Confidence Intervals for Proportions

Chapter: Biostatistics for the Health Sciences: Inferences Regarding Proportions

First we will consider a single proportion and the approximate intervals based on the normal distribution.

CONFIDENCE INTERVALS FOR PROPORTIONS

First we will consider a single proportion and the approximate intervals based on the normal distribution. If W is X/n, where X is a binomially distributed random variable with parameters n and p, then by the central limit theorem W is approximately normally distributed with mean p and variance p(1 – p)/n. Therefore, (W – p)/ √{p(1 – p)/n} has an approximately standard normal distribution.

Because p is unknown, we cannot normalize W by dividing W by p. Instead, we consider the quantity U = (W – p)/ √{W(1 – W)/n}. Since W is a consistent estimate of p, this quantity U converges to a standard normal random variable as the sample size n increases.

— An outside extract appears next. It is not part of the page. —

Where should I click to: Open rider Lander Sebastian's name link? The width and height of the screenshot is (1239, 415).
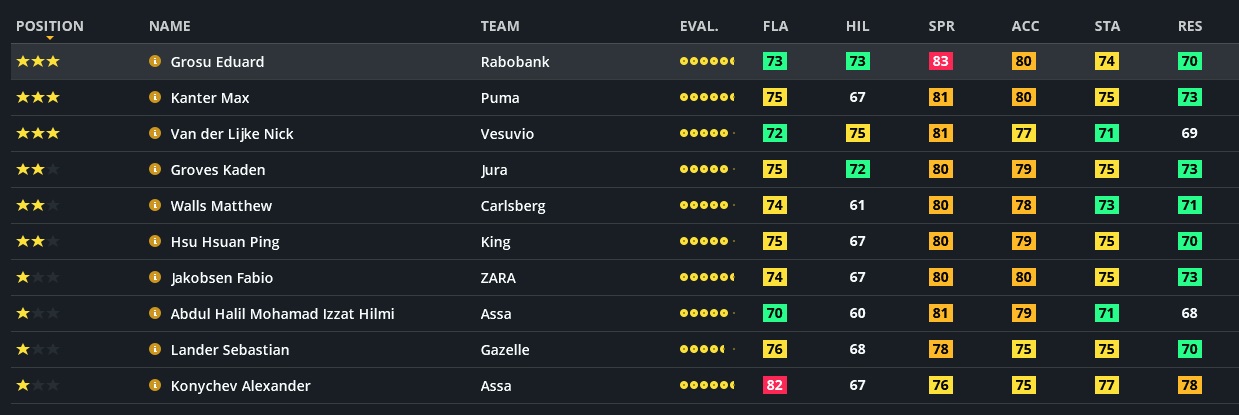[230, 350]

Therefore, we use the fact that if U were standard normal, then P[–1.96 ≤ U ≤ 1.96] = 0.95 or P[–1.96 ≤ (W – p)/ √{W(1 – W)/n} ≤ 1.96] = 0.95 or, after the usual algebraic manipulations, P[W – 1.96 √{W(1 – W)/n} ≤ p ≤ W + 1.96 √{W(1 – W)/n}]. So the random interval [W – 1.96 √{W(1 – W)/n}, W + 1.96 √{W(1 – W)/n]} is an approximate 95% confidence interval for a single proportion p.

[W – 1.96 √{W(1 – W)/n},

W + 1.96 √{W(1 – W)/n]} (10.6)

where W = X/n and X is binomially distributed with parameters n and p. For other confidence levels, change 1.96 to the appropriate constant C from the standard nor-mal distribution.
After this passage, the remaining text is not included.